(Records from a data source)

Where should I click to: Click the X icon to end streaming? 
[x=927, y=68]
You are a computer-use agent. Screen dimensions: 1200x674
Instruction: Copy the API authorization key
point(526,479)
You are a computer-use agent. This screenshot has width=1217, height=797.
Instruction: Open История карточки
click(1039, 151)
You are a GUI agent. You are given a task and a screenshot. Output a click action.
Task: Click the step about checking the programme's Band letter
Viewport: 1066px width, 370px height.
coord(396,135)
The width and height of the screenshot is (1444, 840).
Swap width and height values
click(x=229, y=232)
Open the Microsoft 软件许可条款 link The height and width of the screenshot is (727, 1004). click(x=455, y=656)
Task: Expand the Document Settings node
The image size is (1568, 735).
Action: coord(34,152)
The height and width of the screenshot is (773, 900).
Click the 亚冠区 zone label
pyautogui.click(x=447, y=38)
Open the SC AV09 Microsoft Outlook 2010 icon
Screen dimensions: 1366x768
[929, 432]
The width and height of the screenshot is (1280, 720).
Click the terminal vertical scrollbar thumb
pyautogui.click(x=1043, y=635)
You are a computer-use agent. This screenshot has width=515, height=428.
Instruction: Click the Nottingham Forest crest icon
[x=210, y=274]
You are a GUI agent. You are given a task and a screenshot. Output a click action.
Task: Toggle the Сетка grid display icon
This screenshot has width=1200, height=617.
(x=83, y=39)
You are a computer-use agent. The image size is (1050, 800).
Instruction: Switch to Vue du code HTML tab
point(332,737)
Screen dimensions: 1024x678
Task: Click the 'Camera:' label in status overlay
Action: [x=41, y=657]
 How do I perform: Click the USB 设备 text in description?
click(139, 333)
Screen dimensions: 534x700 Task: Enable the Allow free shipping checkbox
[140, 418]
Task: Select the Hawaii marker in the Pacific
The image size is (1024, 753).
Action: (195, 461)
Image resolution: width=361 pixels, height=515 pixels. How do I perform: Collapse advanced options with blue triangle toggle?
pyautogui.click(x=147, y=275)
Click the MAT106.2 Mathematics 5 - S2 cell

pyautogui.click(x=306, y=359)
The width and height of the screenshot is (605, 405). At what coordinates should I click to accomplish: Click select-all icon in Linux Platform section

### Task objective
Copy every line of the data above, beginning with the first and ending with the line that contains "has width=515, height=428.", and give nothing more.

### Response area
Where should I click to: Click the X icon to end streaming? 
[x=927, y=68]
You are a computer-use agent. Screen dimensions: 1200x674
Instruction: Copy the API authorization key
point(526,479)
You are a computer-use agent. This screenshot has width=1217, height=797.
Instruction: Open История карточки
click(1039, 151)
You are a GUI agent. You are given a task and a screenshot. Output a click action.
Task: Click the step about checking the programme's Band letter
Viewport: 1066px width, 370px height.
coord(396,135)
The width and height of the screenshot is (1444, 840).
Swap width and height values
click(x=229, y=232)
Open the Microsoft 软件许可条款 link The height and width of the screenshot is (727, 1004). click(x=455, y=656)
Task: Expand the Document Settings node
The image size is (1568, 735).
Action: coord(34,152)
The height and width of the screenshot is (773, 900).
Click the 亚冠区 zone label
pyautogui.click(x=447, y=38)
Open the SC AV09 Microsoft Outlook 2010 icon
Screen dimensions: 1366x768
[929, 432]
The width and height of the screenshot is (1280, 720).
Click the terminal vertical scrollbar thumb
pyautogui.click(x=1043, y=635)
You are a computer-use agent. This screenshot has width=515, height=428.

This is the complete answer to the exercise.